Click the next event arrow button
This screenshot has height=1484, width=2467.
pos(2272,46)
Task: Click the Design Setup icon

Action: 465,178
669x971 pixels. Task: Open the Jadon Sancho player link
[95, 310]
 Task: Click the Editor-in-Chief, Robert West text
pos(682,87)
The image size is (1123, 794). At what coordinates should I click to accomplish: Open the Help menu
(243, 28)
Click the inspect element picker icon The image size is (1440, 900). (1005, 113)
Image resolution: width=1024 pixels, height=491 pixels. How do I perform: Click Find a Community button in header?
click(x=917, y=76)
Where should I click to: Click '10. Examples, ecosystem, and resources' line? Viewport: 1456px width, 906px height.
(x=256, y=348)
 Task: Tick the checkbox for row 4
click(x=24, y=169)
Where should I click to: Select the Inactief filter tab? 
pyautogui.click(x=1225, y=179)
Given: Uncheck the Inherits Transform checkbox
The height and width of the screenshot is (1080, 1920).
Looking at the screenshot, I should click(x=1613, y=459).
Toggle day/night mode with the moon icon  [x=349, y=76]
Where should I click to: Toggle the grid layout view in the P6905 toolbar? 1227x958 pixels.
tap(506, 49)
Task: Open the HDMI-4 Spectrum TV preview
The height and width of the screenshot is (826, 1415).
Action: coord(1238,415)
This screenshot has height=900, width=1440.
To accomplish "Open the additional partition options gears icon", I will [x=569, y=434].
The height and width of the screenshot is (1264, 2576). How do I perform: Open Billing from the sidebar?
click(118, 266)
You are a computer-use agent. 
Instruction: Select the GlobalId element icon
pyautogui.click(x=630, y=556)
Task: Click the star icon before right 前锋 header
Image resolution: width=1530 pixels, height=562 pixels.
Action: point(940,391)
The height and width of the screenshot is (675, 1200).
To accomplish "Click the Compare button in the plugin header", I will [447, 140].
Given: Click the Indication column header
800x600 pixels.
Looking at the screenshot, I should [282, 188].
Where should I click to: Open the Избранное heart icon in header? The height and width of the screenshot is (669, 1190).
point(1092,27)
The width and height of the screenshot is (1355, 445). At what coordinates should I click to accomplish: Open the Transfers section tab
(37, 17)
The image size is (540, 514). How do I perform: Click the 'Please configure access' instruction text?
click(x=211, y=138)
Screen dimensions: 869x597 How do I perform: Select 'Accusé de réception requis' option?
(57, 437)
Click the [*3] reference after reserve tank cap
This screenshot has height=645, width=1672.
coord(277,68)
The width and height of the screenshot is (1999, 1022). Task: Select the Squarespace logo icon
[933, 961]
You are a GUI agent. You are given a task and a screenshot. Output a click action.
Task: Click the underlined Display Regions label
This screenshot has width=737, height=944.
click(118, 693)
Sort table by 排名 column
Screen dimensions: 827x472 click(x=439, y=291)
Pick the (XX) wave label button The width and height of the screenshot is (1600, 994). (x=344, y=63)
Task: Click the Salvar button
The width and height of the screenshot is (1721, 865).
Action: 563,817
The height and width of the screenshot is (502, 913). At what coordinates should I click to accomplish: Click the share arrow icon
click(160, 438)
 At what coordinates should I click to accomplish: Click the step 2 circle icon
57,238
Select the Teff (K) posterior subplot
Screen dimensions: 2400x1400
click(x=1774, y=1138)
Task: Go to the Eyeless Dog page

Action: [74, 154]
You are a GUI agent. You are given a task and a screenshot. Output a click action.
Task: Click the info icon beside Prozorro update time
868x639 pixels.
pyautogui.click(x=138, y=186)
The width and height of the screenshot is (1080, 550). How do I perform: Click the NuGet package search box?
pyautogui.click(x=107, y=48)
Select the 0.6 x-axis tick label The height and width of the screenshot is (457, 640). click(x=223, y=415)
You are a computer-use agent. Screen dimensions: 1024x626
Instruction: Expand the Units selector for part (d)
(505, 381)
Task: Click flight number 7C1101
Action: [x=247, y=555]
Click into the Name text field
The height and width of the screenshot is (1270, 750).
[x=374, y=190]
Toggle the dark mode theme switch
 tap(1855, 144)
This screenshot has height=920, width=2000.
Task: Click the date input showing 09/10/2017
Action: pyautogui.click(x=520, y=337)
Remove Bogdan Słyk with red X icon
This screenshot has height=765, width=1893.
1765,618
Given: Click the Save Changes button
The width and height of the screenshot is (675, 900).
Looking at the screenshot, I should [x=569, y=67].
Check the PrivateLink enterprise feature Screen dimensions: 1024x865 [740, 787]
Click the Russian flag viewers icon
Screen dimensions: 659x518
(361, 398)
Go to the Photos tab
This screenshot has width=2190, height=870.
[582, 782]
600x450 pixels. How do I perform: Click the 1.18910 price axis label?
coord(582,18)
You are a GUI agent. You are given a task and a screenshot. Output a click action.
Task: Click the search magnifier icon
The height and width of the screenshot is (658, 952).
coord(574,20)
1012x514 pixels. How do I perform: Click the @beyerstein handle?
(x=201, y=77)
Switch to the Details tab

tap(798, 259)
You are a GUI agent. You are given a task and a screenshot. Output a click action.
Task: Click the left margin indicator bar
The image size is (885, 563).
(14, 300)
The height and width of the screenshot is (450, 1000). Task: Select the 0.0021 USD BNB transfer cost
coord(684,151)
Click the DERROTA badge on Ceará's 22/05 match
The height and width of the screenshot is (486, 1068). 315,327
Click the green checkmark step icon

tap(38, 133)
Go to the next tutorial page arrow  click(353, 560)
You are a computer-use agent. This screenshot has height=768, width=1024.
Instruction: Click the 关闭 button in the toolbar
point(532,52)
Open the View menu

-*-*-

Task prompt: Swap "moon icon" for "crescent icon" in the listing, starting at its first line and ending at the line containing "pyautogui.click(x=630, y=556)", and give back only those lines with nothing else changed.

Reply:
Click the next event arrow button
This screenshot has height=1484, width=2467.
pos(2272,46)
Task: Click the Design Setup icon

Action: 465,178
669x971 pixels. Task: Open the Jadon Sancho player link
[95, 310]
 Task: Click the Editor-in-Chief, Robert West text
pos(682,87)
The image size is (1123, 794). At what coordinates should I click to accomplish: Open the Help menu
(243, 28)
Click the inspect element picker icon The image size is (1440, 900). (1005, 113)
Image resolution: width=1024 pixels, height=491 pixels. How do I perform: Click Find a Community button in header?
click(x=917, y=76)
Where should I click to: Click '10. Examples, ecosystem, and resources' line? Viewport: 1456px width, 906px height.
(x=256, y=348)
 Task: Tick the checkbox for row 4
click(x=24, y=169)
Where should I click to: Select the Inactief filter tab? 
pyautogui.click(x=1225, y=179)
Given: Uncheck the Inherits Transform checkbox
The height and width of the screenshot is (1080, 1920).
Looking at the screenshot, I should click(x=1613, y=459).
Toggle day/night mode with the crescent icon  [x=349, y=76]
Where should I click to: Toggle the grid layout view in the P6905 toolbar? 1227x958 pixels.
tap(506, 49)
Task: Open the HDMI-4 Spectrum TV preview
The height and width of the screenshot is (826, 1415).
Action: coord(1238,415)
This screenshot has height=900, width=1440.
To accomplish "Open the additional partition options gears icon", I will [x=569, y=434].
The height and width of the screenshot is (1264, 2576). How do I perform: Open Billing from the sidebar?
click(118, 266)
You are a computer-use agent. 
Instruction: Select the GlobalId element icon
pyautogui.click(x=630, y=556)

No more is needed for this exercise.